L’errore sale sino alla Cattedra
petrina? Un sacerdote-scrittore di romanzi porno-erotici spagnolo chiamato a
Roma a discutere del ruolo della donna, in una Commissione di studio (Repubblica,
che ne ha dato la notizia, parla di trenta “studiosi” impegnati per febbraio
nella redazione di una relazione e di una prossima "rivoluzione"!). Ivi, incluso, ovviamente, la questione del
sacerdozio muliebre. Eppure essa dovrebbe – nella Chiesa cattolica – ritenersi definitivamente
acclarata da ultimo nel 1994 con la lett. ap. Ordinatio sacerdotalis,
come aveva sancito pure la Congregazione per la dottrina della fede, presieduta
dall’allora card. Ratzinger, nel 1995, in risposta ad un dubium (in L’Osservatore
Romano, 19.11.1995, p. 2) e più volte ribadita negli anni successivi anche
con l’assunzione di gravi provvedimenti verso coloro che attentavano all’Ordine
sacro mediante l’ordinazione di donne o tentavano di celebrare l’Eucaristia. L’ultimo
provvedimento assunto, nello scorso maggio, come ci si ricorderà è la scomunica nei confronti di Martha Heizer, co-fondatrice e presidente di Wir sind
Kirche (Noi siamo Chiesa), e del marito.
Per cui si può rimettere in
discussione una verità definitivamente sancita dalla Suprema Autorità senza
cadere in eresia?
* * * * * *
Dalle fessure del Tempio
all’errore in cattedra
di Mauro Faverzani
La saggezza degli antichi latini
fornisce le coordinate del problema: «Contra facta non valet argumentum». È un fatto,
dunque, che padre Pablo d’Ors si sia più volte espresso «assolutamente» a
favore del sacerdozio femminile. L’ultima occasione è stata l’intervista da lui
rilasciata al quotidiano “Repubblica” lo scorso 5 novembre.
Intervista durante la quale ha aggiunto: «Che la donna non possa essere prete per il fatto che Gesù era un
uomo e che avesse scelto solo uomini è un argomento molto debole».

▶ Materiale raccolto:
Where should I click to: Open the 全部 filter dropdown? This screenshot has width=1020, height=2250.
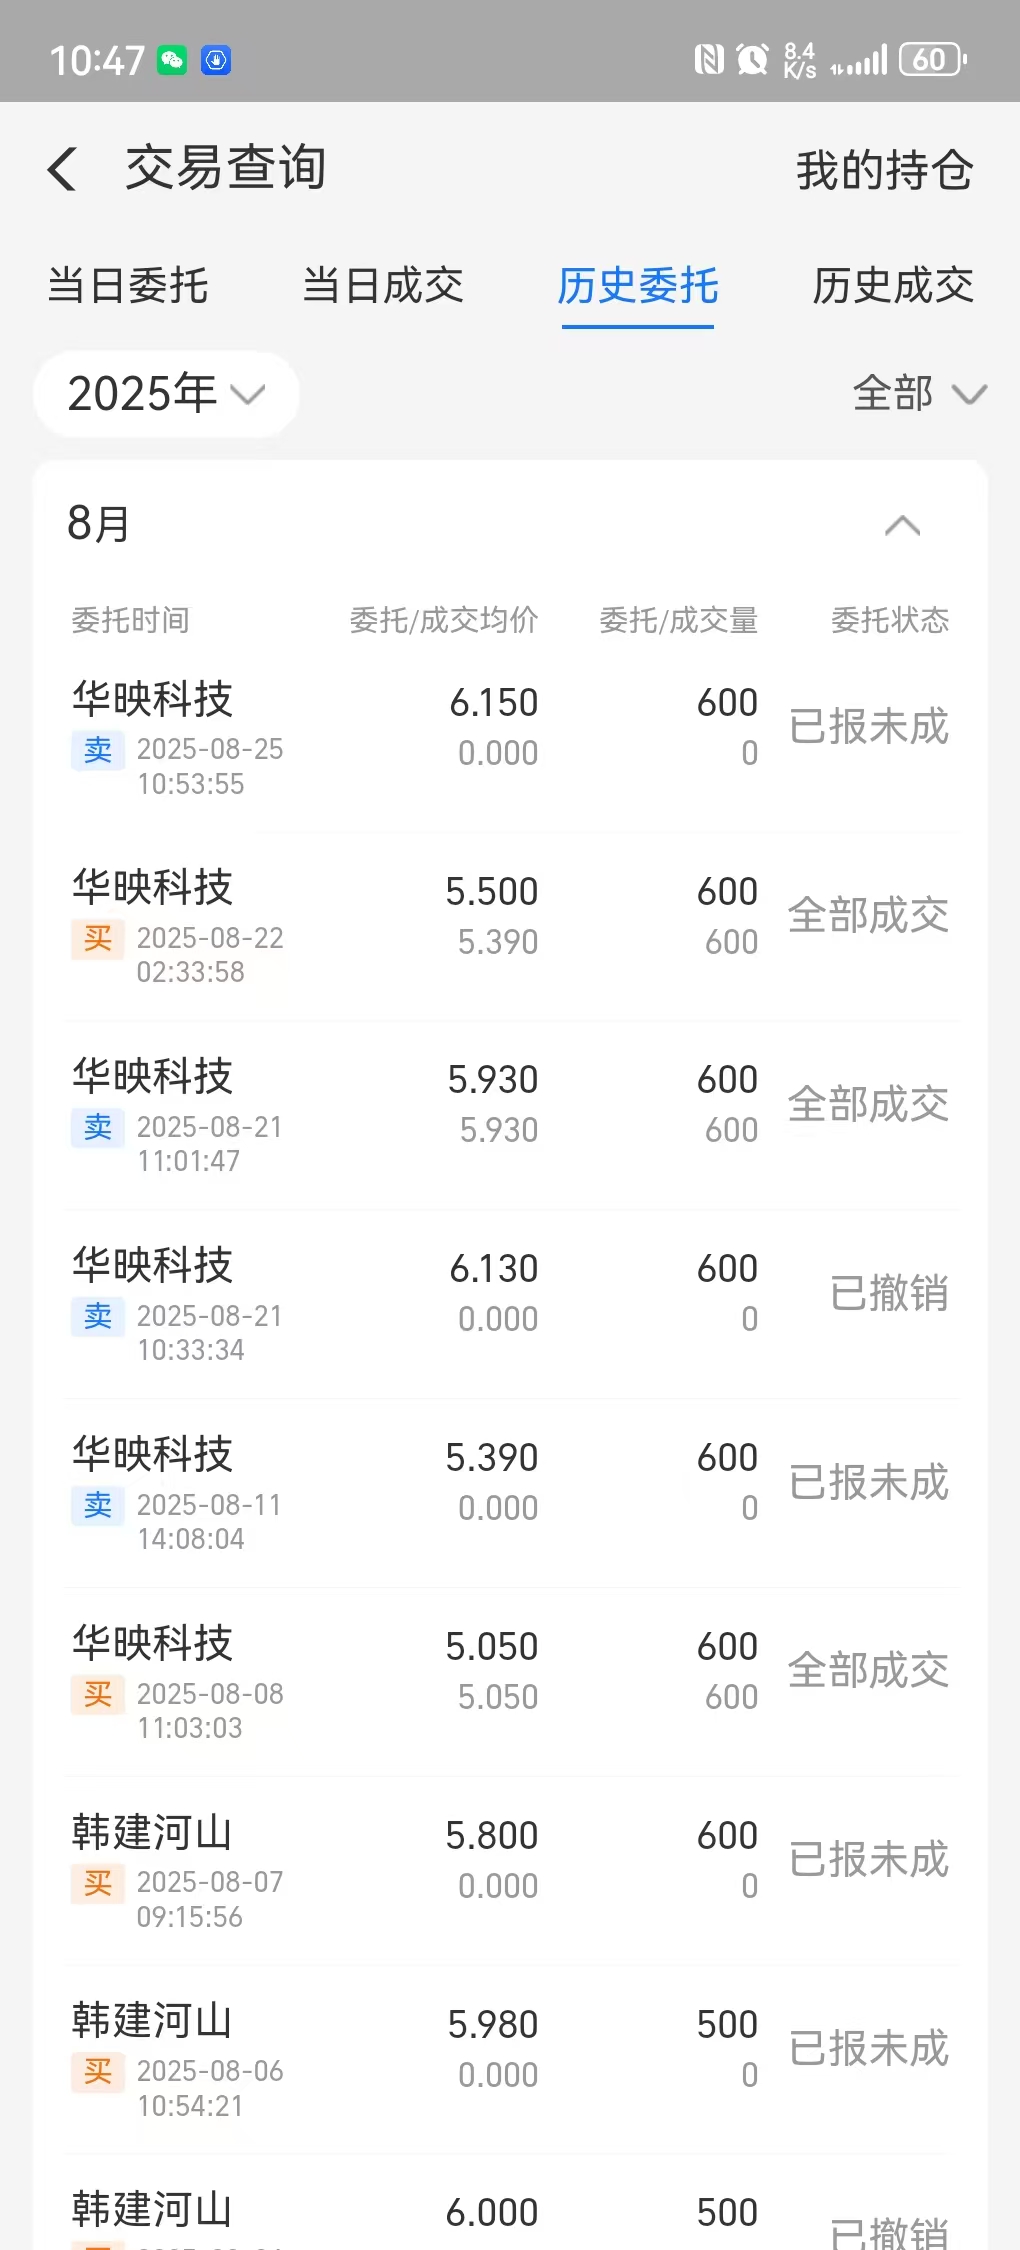[919, 394]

▶ Consegna:
Ricopia senza modifiche il tratto del brano che va da "Per cui si può" fino a "scorso 5 novembre.", quest'ultimo incluso.

▶ Risposta scritta:
Per cui si può rimettere in
discussione una verità definitivamente sancita dalla Suprema Autorità senza
cadere in eresia?
* * * * * *
Dalle fessure del Tempio
all’errore in cattedra
di Mauro Faverzani
La saggezza degli antichi latini
fornisce le coordinate del problema: «Contra facta non valet argumentum». È un fatto,
dunque, che padre Pablo d’Ors si sia più volte espresso «assolutamente» a
favore del sacerdozio femminile. L’ultima occasione è stata l’intervista da lui
rilasciata al quotidiano “Repubblica” lo scorso 5 novembre.